What drew you towards spoken word poetry and how did you get into it?
“I’ve always loved poetry...I was the age of ten and I saw Alicia Harris, that girl from the 2008 Brave New Voices on HBO and I saw it on YouTube and I was so awestruck at it...I had been writing poems but I didn’t really know how to share them, because I felt that nobody would get them unless I said them out loud. And I didn’t know there was a form of poetry where you could say your poems out loud, you know? So when I saw that I was like I have to get into this...I just thought it was beautiful, that you could make people feel so much within that short span of time with your own words and people felt the same way that I did."
What message do you want people to take away from your work?
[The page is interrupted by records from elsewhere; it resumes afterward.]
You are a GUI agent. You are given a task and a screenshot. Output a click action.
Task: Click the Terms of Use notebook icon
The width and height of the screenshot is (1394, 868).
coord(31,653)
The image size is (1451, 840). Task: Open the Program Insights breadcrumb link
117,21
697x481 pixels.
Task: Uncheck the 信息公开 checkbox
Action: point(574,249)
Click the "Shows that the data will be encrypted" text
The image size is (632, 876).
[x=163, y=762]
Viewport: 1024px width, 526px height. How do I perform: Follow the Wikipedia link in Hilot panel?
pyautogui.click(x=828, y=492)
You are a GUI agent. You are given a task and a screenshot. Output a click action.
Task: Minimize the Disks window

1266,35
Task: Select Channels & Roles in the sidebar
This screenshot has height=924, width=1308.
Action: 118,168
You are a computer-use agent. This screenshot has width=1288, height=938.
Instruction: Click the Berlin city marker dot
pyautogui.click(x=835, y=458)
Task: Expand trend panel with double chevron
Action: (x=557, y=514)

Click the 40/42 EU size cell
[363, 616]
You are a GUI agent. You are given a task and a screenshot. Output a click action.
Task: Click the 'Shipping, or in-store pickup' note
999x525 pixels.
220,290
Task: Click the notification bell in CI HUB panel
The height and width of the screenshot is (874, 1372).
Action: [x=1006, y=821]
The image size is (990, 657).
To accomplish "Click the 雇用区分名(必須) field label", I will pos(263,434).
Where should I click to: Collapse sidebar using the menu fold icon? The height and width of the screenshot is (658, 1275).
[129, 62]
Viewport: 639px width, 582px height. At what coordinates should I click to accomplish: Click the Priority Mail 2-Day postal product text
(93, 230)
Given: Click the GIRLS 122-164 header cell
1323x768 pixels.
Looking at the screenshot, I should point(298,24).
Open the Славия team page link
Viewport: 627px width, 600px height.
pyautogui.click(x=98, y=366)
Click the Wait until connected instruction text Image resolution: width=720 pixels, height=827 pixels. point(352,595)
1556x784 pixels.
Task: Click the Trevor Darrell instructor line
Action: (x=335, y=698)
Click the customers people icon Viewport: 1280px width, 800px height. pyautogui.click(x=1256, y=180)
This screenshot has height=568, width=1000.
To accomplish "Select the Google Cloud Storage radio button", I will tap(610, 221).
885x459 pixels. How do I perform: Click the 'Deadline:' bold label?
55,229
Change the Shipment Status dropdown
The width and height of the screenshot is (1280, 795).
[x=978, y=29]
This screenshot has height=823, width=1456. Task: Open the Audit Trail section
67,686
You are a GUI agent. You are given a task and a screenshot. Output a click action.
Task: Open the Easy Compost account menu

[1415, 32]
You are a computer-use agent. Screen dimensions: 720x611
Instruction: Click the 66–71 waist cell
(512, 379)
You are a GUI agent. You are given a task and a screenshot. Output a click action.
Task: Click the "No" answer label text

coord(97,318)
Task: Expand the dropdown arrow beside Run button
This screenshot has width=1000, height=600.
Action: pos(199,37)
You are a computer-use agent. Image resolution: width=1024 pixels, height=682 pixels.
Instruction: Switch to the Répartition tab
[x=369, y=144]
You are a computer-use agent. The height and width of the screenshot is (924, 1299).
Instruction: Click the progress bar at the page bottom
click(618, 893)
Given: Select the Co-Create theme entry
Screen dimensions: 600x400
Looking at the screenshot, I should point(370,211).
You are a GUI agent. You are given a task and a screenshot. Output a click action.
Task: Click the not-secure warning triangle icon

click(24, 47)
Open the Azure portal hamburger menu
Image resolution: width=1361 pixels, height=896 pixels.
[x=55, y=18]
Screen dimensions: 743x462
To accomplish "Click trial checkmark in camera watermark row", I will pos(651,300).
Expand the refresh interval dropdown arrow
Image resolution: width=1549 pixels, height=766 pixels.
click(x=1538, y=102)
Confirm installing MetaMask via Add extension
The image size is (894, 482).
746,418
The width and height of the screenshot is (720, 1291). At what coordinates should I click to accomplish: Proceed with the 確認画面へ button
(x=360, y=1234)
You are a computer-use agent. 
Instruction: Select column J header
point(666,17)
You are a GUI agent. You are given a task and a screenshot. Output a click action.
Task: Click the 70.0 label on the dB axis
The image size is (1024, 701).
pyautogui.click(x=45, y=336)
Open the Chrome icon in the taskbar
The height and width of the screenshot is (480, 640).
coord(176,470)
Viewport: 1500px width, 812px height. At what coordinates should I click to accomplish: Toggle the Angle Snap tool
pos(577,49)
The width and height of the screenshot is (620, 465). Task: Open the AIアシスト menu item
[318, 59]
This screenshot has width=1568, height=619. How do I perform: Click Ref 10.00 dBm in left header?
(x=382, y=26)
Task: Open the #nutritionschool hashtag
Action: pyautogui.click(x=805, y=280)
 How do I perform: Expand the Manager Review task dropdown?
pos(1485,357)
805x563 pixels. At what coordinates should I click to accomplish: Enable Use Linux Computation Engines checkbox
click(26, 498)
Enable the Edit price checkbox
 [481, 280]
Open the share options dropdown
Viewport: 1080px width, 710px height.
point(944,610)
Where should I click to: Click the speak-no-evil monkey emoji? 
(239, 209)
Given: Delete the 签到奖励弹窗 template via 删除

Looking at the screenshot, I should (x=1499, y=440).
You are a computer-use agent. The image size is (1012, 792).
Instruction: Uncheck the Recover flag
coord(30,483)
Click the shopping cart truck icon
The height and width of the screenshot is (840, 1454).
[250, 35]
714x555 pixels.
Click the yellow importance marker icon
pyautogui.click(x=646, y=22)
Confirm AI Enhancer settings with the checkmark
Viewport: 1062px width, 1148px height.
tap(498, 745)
“That it’s okay to be sad and to grieve and to not know all the answers. Because my poetry I feel is a very, a puzzle all on its own that I’m trying to solve...and also the people who are listening to them and reading them are also trying to solve in their own sense...It’s okay to not know all the answers and that it’s okay to feel the way that you do, and to feel vulnerable, and to feel like you don’t know how you’re feeling, because in the end, someone will always understand, and even if they don’t understand, at least you will be able to get those thoughts out and at least you’ll be able to analyze them, and hopefully one day you’ll understand them...That it’s okay to be yourself, like, I think that wraps up all that I’m trying to say.”
What inspires you? What gets you out of writer’s block?
“What inspires me are really, my true feelings, and this also goes into to the other question--what gets you out of your writer's’ block...When I have writer’s block it’s mostly because my emotions are very jumbled and I don’t know what to feel, or I’m feeling something and I don’t want to feel it, even though like, I know it’s there, I try to ignore it...And when my emotions are very jumbled I just talk myself through them...I kind of have my own therapeutic sessions with myself and it really helps to bring my emotions out...for me to kind of jumble through and sort all of what I’m feeling so I have a clear, straight path and a clear, straight mind.”
Do you have any tips for poets, both young and old?
“It all really, truly comes from the heart. Like, man, a tip--just do some soul searching. Poetry is not about being perfect or writing the poem to fit this topic or that topic that’s popular in poetry right now, or what’s going to get you the points or what’s going to get you the snaps, or what’s going to get you the call and response and the claps. It’s about what you feel inside, like, if you’re not passionate about it, your poem’s going to suck ass...Poetry is about doing it for a purpose, and if you’re doing it for the wrong purpose, then you basically have no purpose at all for it, you know? Poetry is really about just, saying how you really feel, and it’s, in my eyes, a very sacred form of self-expression...Like, don’t think about anybody else. This is for yourself. Do it.”
Who’s your role model?
“Natalie Cook, for one. She is my coach and somebody that I love to death. I consider her to be what I aspire to be. She’s an amazing woman and just, wow, like that’s all I can say about her half the time, just wow. She accomplishes so much and she’s doing what I want to do, and she’s doing what she loves, and that’s what I want to do, something that I love and not have any regrets about it. Yeah, she just leads a beautiful life and I look up to her and respect her a lot for that...My father, he was human, so he made a lot of bad decisions and a lot of good decisions but the things that he did that he did that were so good--he was a great father and he was a great person and so I really respect him and look up to him a lot.”
Do you have a celebrity crush?
“I mean like, yeah, I think. Chance the Rapper. I kind of like, don’t have celebrity crushes in the sense that--well, yeah, all of them are cute, but I more crush on them and the fact that like, oh my God, their minds are like, just freaking wow. Their minds are gorgeous. Chance the Rapper, FKA Twigs, Princess Nokia. Oh my God, if I ever met that woman in real life I’d faint and die...Oh, Kehlani...That’s all I can think of right now, I’m literally blanking out. It’s like 1:30 in the morning.”